12 Setembro 2023
A instituição oficial do “Tempo da Criação” na Igreja Católica, uma celebração de cinco semanas originalmente lançada pelo Conselho Mundial de Igrejas, será provavelmente uma parte importante do legado de Francisco.
A reportagem é de Robert Mickens, publicada por La Croix International, 02-09-2023. A tradução é de Moisés Sbardelotto.
A maioria das Igrejas e comunidades cristãs em todo o mundo estão atualmente no meio de um período de cinco semanas denominado Tempo da Criação – oficialmente, pelo menos.
Infelizmente, a maioria de seus membros em todo o mundo – incluindo a esmagadora maioria dos que pertencem à Igreja Católica – parecem estar completamente inconscientes disso. Isso porque é uma observância muito recente. Para os católicos, pelo menos.
“Depois de amanhã, 1º de setembro, celebra-se o Dia Mundial de Oração pelo Cuidado da Criação, inaugurando o Tempo da Criação, que durará até o dia 4 de outubro, festa de São Francisco de Assis”, lembrou o Papa Francisco a quem participou de sua Audiência geral na quarta-feira, 30 de agosto, no Vaticano, antes de partir na noite seguinte para sua histórica visita à Mongólia, de 1º a 4 de setembro.

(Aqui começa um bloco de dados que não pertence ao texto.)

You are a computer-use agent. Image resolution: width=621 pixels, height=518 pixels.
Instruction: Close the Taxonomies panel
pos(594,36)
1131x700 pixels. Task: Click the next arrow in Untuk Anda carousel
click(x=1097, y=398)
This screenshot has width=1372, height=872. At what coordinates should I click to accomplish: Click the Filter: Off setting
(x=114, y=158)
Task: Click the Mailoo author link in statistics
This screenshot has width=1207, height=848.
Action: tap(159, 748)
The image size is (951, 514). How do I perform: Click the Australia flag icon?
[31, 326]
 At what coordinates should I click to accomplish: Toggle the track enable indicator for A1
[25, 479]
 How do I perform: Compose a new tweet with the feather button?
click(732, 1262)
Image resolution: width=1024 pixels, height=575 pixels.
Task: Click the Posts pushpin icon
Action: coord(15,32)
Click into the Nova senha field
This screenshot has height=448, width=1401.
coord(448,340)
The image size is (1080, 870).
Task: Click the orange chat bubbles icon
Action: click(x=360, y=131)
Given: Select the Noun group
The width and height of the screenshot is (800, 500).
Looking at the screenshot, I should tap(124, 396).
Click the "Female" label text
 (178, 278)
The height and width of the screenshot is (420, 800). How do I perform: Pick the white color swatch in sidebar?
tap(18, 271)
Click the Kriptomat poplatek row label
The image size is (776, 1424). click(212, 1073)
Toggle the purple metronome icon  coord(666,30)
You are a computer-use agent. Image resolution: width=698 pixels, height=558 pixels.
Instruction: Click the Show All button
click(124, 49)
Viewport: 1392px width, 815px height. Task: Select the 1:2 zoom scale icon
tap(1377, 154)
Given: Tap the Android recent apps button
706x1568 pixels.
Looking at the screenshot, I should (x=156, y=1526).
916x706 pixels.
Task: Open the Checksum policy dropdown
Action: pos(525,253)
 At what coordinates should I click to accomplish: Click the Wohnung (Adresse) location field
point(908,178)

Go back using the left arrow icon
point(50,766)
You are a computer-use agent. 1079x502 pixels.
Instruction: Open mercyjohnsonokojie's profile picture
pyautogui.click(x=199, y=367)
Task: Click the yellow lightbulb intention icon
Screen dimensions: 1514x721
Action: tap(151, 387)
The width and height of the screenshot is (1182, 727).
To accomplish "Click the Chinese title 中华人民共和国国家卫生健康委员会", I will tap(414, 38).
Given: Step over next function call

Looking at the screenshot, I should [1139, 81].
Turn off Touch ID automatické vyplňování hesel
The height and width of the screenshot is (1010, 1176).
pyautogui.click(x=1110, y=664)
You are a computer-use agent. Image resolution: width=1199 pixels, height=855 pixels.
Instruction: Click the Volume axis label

“Unamo-nos aos nossos irmãos e irmãs cristãos no compromisso de cuidar da Criação como dom sagrado do Criador”, disse ele às pessoas reunidas na Sala Paulo VI. E então disse o seguinte:
“É necessário estar ao lado das vítimas da injustiça ambiental e climática, esforçando-se para pôr fim à insensata guerra contra a nossa casa comum, que é uma terrível guerra mundial. Exorto a todos a trabalharem e a rezarem para que ela abunde novamente de vida.”
Francisco também confirmou relatos de que planeja publicar “uma segunda Laudato si’” ao término do Tempo da Criação, no dia da festa de seu homônimo papal. A Laudato si’, é claro, é a importante encíclica de 2015 sobre o cuidado da casa comum – ou seja, o cuidado com o planeta Terra e o nosso ambiente natural. Provavelmente devemos esperar que, na nova encíclica, o papa exponha sua preocupação sobre a “insensata guerra” que estamos travando contra o planeta.
A Laudato si’ foi recebida com entusiasmo por ambientalistas e por muitas pessoas que podem não ser católicas ou nem mesmo cristãs, mas que estão profundamente preocupadas com o estado atual do ambiente, especialmente devido a questões preocupantes como as mudanças climáticas e o aquecimento global. Infelizmente, muitos bispos e padres católicos ainda estão oferecendo à encíclica de 2015 uma recepção muito mais fria.
Portanto, parabéns à Conferência dos Bispos dos Estados Unidos por destacarem o Dia Mundial de Oração e o Tempo da Criação, publicando de forma proeminente uma reflexão sobre o tema deste ano – “Jorre a equidade como uma fonte, e a justiça como torrente que não seca” – em seu site. Esperemos que isso ajude a incitar aqueles católicos que são céticos em relação às mudanças climáticas ou aqueles que acreditam que as preocupações ambientais não têm nada a ver com a fé cristã a reconsiderarem sua ambivalência em relação à Laudato si’ e à urgência das preocupações que ela levantou.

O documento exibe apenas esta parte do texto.